Trump ist lange Gegner der Vereinbarung. Bereits im Oktober hatte er gesagt, ob der Iran das Abkommen einhalte, könne er nicht sagen - und forderte eine Überarbeitung. Zuletzt signalisierte er, die USA würden aussteigen, falls es nicht geändert werde.
Warum das Iran-Abkommen so wichtig für Deutschland ist
13 Jahre wurde über das Atomabkommen mit dem Iran verhandelt. Mit am Tisch saßen nicht nur die fünf ständigen Mitglieder des Sicherheitsrats - USA, Russland, China, Großbritannien und Frankreich - sondern auch Deutschland. Der heutige Bundespräsident Frank-Walter Steinmeier, der den Kompromiss 2015 als Außenminister mit aushandelte, sprach damals von einem „historischen Erfolg der Diplomatie“. Es war nicht nur für ihn persönlich der größte Erfolg seiner Amtszeit, sondern auch einer der größten diplomatischen Erfolge, an dem Deutschland seit der Wiedervereinigung 1990 mitgewirkt hat.
Deswegen legt sich die Bundesregierung jetzt auch so ins Zeug, um das Abkommen zu retten. Bisher aber ohne zählbaren Erfolg. In Berlin wartet man einigermaßen machtlos darauf, was Trump verkündet.
Die deutsche Wirtschaft hatte große Hoffnungen in das Atomabkommen und die daraus folgende Aussetzung der Sanktionen im Januar 2016 gesetzt. Innerhalb von zwei Jahren erwartete der deutsche Industrie- und Handelskammertag eine Verdoppelung des Handelsvolumens von 2,4 Milliarden Euro (2015) auf fünf Milliarden. Innerhalb von fünf Jahren seien sogar zehn Milliarden Euro möglich, so die Ursprungsprognose.
Die tatsächliche Entwicklung ist zwar weit hinter den Erwartungen zurückgeblieben. Die Tendenz nach oben ist dennoch deutlich erkennbar: Seit Anfang 2016 hat der deutsch-iranische Handel um 42 Prozent auf 3,4 Milliarden Euro zugelegt.

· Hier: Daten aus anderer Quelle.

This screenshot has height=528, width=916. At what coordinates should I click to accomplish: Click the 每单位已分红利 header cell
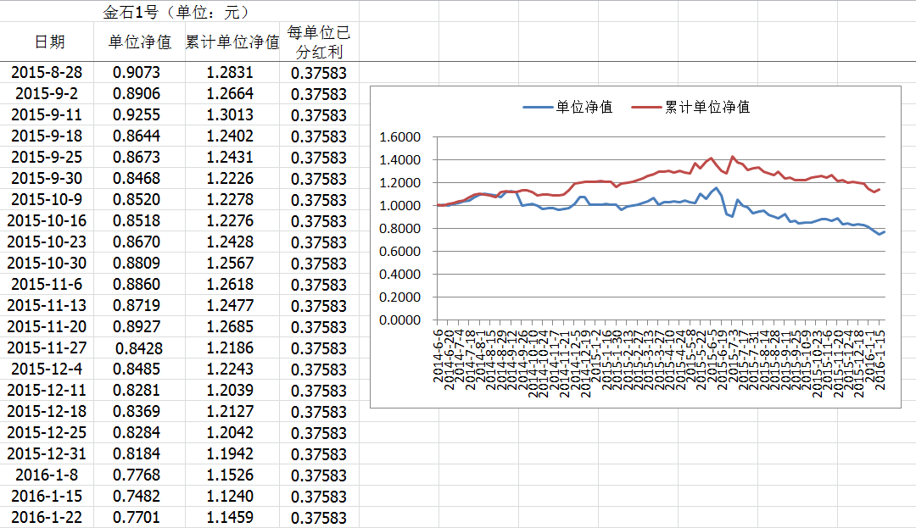point(319,42)
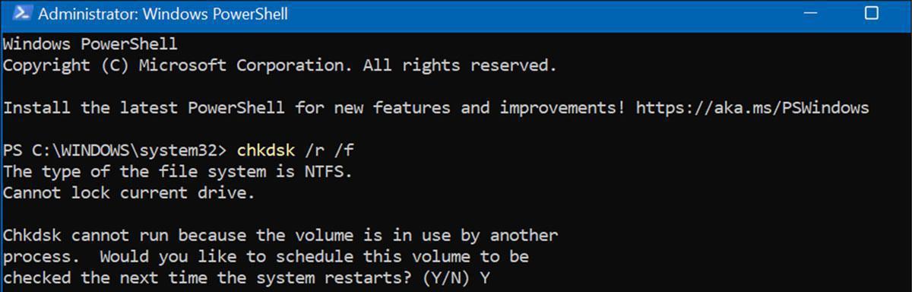The image size is (912, 292).
Task: Click the 'All rights reserved.' text
Action: click(x=460, y=65)
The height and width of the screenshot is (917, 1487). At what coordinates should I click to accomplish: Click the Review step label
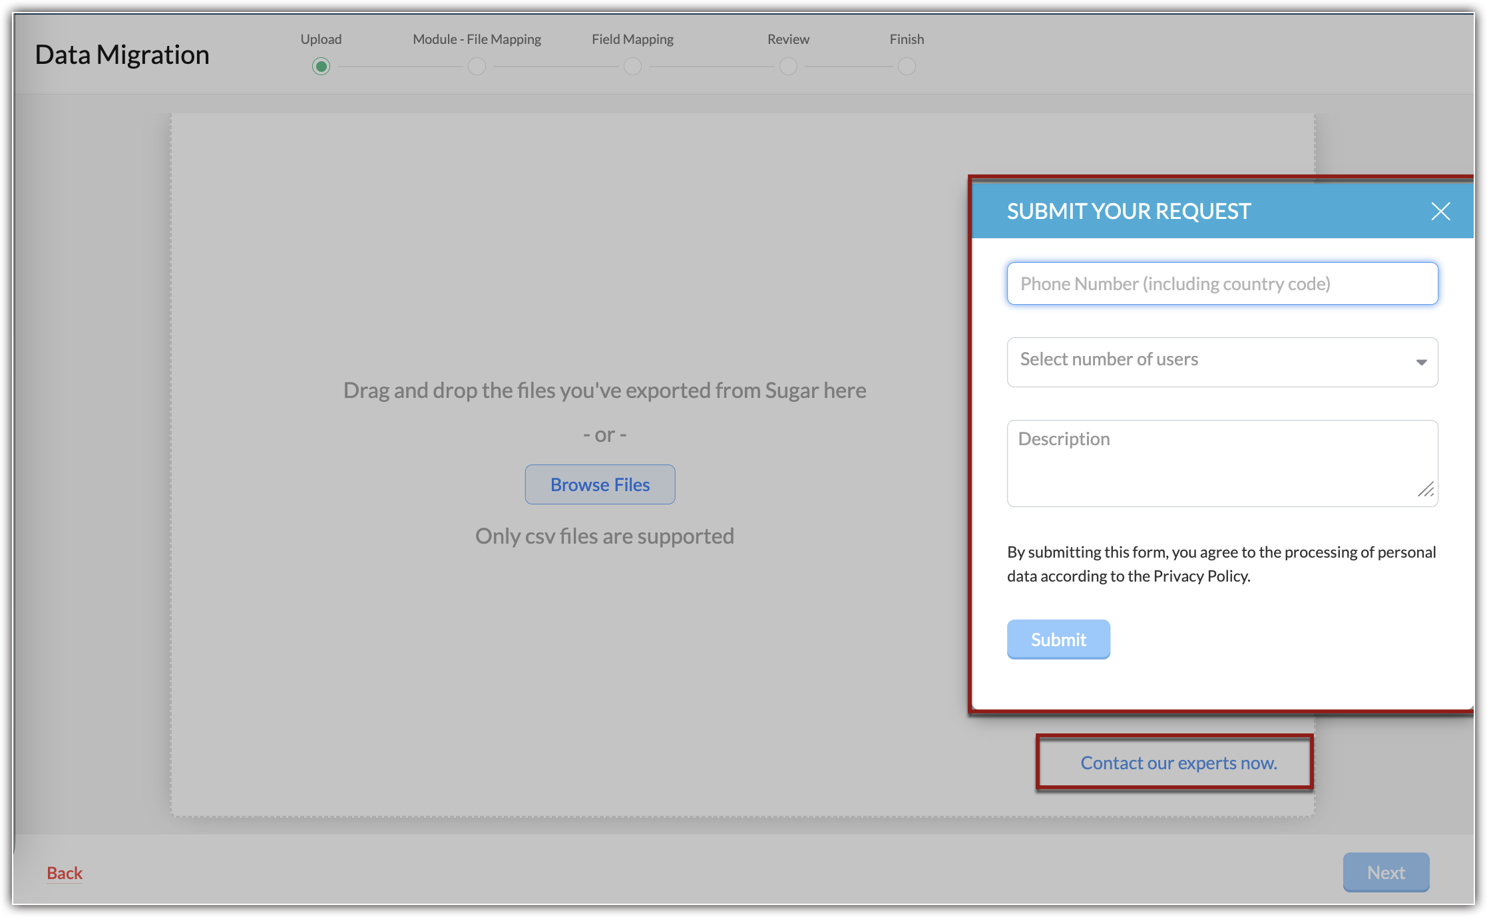pos(788,39)
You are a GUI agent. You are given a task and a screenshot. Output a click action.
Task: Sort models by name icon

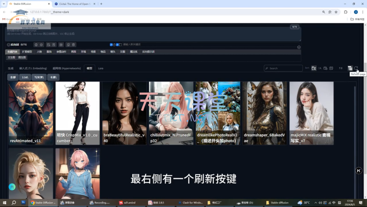pos(320,68)
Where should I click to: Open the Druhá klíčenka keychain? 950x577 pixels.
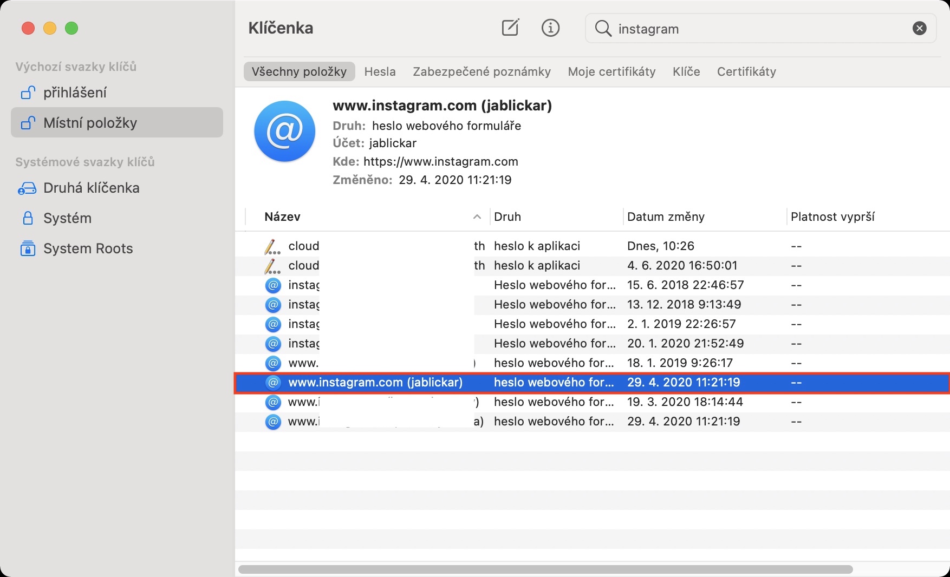(91, 188)
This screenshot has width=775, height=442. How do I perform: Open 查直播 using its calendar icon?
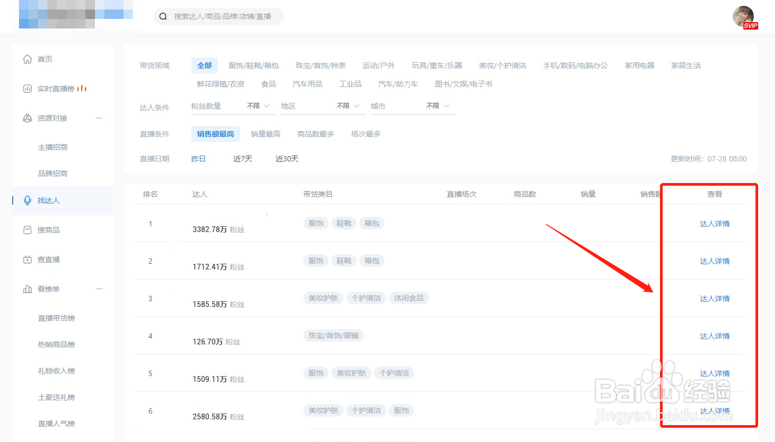[27, 259]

Die Drohungen Trumps mit einem Ende des Atomabkommens haben aber bereits jetzt negative Auswirkungen. „Diese Risiken gefährden die wieder verbesserten Wirtschaftsbeziehungen deutscher Unternehmen mit dem Iran erheblich“, sagt DIHK-Außenwirtschaftschef Volker Treier. „Sollte das Atomabkommen scheitern, würde dies nicht nur die bilateralen Wirtschaftsbeziehungen treffen, sondern auch das Vertrauen in internationale Vereinbarungen.“
Sollte das Atomabkommen mit dem Iran scheitern, könnte das eine Kettenreaktion der atomaren Aufrüstung auslösen, die auch Europa bedrohen würde. Der Iran könnte dann sein Atomprogramm wieder in Gang setzen und damit auch Saudi-Arabien - neben Israel der mächtigste Gegner des Iran im Nahen Osten - dazu animieren, nach der Bombe zu greifen. Israel hat sie mutmaßlich schon, auch wenn die Regierung das nicht offiziell zugeben würde.

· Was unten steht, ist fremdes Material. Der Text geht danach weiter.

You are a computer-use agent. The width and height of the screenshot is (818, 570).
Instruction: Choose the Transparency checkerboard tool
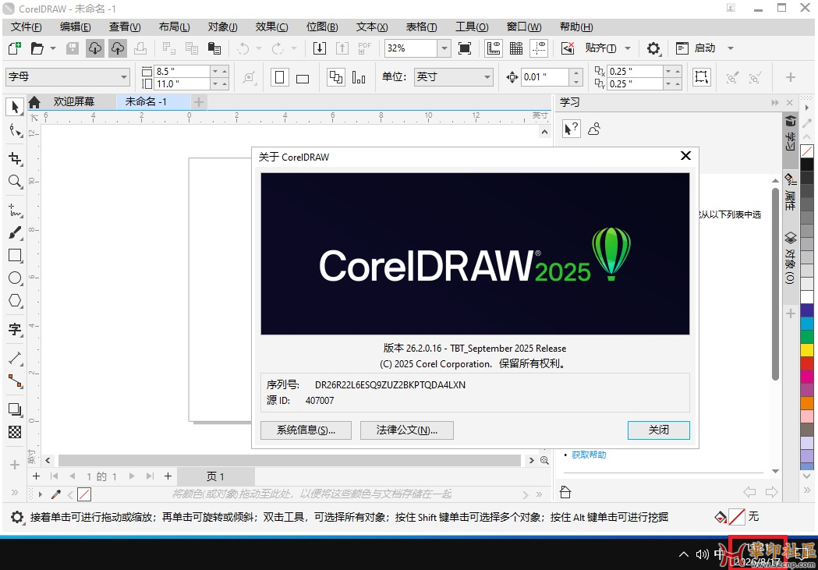(x=15, y=431)
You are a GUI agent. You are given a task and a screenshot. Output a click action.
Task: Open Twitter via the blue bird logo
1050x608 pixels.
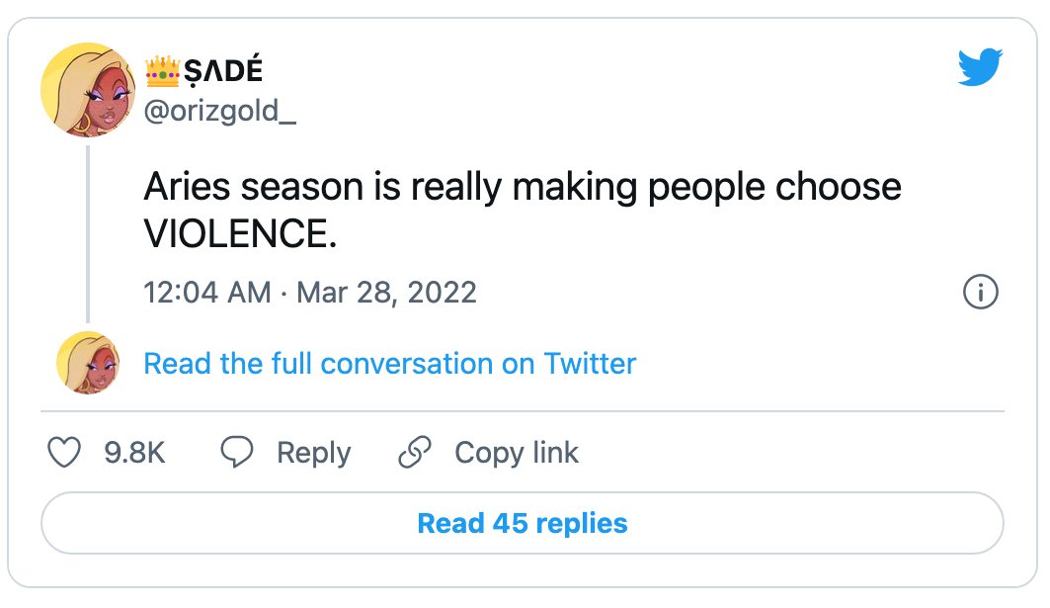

Die nukleare Abschreckung erlebt ohnehin schon seit einigen Jahren eine Renaissance. Alle Atommächte investieren in die Modernisierung ihrer Waffen. Alleine die Ausgaben der USA dafür werden für die nächsten zehn Jahre auf 400 Milliarden US-Dollar (336 Milliarden Euro) geschätzt. Auch in Deutschland sind nach Expertenschätzungen noch etwa 20 Atombomben stationiert, die auf dem Fliegerhorst Büchel in der Vulkaneifel lagern sollen.
Die Iran-Vereinbarung ist übrigens nicht das einzige Atomabkommen, das wackelt. Die USA und Russland werfen sich gegenseitig vor, gegen das Verbot landgestützter Mittelstreckenraketen zu verstoßen, das im Dezember 30 Jahre alt wurde. Es galt als Startsignal für die nukleare Abrüstung. Platzt es, wäre es ein maasiver Rückschlag für die Bemühungen um eine Reduzierung der Atomwaffen in Europa.

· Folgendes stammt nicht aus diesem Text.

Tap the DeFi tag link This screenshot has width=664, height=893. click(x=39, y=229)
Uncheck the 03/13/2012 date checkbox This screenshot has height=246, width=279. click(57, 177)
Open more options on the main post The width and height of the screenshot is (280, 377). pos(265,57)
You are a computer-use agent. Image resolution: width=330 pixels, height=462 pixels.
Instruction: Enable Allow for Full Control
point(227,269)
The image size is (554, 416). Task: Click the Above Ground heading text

Die europäischen Verbündeten der USA drängten Trump aber wiederholt, die Vereinbarung nicht aufzukündigen. Diese Woche hatte der britische Außenminister Boris Johnson bei einem Besuch in Washington noch einen letzten Versuch unternommen, die USA von einer Beibehaltung der Vereinbarung zu überzeugen. Europäische Spitzenpolitiker haben gesagt, sie seien offen dafür, mit dem Iran ein Nebenabkommen auszuhandeln, doch der bestehende Rahmen müsse unangetastet bleiben, damit das passiert.
Deutschland, Frankreich und Großbritannien wollten an dem Abkommen auch dann festhalten, wenn die USA es verlassen sollten, teilte der französische Außenminister Jean-Yves Le Drian bei einem Treffen mit Bundesaußenminister Heiko Maas in Berlin mit. Maas erklärte, das 2015 mit dem Iran geschlossene internationale Abkommen mache die Welt sicherer.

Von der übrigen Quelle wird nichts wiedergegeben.